-- start --

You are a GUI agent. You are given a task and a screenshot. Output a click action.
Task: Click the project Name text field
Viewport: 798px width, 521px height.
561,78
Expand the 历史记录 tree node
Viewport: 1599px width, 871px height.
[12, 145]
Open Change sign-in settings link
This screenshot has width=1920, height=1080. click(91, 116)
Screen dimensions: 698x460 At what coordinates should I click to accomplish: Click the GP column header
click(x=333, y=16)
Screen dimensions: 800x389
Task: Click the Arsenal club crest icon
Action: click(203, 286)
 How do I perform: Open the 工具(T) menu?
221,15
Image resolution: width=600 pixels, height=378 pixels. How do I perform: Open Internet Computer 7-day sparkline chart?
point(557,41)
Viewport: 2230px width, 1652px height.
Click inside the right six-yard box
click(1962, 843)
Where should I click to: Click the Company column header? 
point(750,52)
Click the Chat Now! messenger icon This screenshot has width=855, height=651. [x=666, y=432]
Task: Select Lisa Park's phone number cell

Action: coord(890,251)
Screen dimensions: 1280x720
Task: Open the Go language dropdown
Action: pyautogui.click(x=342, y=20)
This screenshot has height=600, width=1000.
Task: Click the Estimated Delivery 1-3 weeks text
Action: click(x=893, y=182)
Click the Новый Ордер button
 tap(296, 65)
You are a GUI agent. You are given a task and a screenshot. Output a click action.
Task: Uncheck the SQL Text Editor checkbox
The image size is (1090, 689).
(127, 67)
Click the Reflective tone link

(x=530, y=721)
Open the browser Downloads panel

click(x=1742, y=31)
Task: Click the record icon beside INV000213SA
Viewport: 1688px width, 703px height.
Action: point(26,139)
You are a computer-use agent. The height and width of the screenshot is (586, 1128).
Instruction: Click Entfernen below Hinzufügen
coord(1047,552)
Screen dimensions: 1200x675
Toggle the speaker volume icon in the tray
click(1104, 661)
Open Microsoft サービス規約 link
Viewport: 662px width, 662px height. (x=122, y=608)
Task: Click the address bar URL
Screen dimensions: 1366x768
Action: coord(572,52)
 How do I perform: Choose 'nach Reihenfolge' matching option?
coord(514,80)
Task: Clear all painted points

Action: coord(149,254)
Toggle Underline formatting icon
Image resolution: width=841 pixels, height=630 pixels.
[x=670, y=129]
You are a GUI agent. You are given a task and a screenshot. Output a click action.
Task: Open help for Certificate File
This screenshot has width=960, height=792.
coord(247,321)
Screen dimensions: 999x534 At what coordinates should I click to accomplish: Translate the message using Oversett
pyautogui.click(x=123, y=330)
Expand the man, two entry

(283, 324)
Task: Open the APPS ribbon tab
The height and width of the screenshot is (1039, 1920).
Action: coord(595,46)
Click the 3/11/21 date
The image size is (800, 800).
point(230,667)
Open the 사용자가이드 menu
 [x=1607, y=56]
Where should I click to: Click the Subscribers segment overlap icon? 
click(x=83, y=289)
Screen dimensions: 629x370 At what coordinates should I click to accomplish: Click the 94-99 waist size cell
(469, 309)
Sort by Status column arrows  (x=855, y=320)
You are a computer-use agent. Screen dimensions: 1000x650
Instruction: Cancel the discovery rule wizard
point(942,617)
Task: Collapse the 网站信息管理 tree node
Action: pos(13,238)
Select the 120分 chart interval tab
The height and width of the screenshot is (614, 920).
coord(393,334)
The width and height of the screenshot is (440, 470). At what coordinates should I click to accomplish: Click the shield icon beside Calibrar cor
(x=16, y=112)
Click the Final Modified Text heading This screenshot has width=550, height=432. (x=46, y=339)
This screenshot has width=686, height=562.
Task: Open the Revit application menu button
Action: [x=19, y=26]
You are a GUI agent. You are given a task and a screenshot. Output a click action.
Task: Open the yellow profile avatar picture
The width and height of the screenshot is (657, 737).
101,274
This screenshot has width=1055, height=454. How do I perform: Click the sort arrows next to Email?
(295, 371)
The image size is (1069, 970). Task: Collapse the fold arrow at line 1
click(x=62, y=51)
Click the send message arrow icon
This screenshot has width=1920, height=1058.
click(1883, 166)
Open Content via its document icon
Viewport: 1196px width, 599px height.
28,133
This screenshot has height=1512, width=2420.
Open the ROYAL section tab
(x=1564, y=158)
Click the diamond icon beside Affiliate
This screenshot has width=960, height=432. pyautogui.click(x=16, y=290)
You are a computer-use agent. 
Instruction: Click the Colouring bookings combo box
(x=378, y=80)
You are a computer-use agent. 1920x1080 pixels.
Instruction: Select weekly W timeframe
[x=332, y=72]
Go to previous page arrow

-- end --

What the task requires: Copy the records from the line with "Task: Click the record" to the line with "Viewport: 662px width, 662px", swapping "tray" for "taskbar" and leaving everything else unchanged.

Solution to this exercise:
Task: Click the record icon beside INV000213SA
Viewport: 1688px width, 703px height.
Action: point(26,139)
You are a computer-use agent. The height and width of the screenshot is (586, 1128).
Instruction: Click Entfernen below Hinzufügen
coord(1047,552)
Screen dimensions: 1200x675
Toggle the speaker volume icon in the taskbar
click(1104, 661)
Open Microsoft サービス規約 link
Viewport: 662px width, 662px height. (x=122, y=608)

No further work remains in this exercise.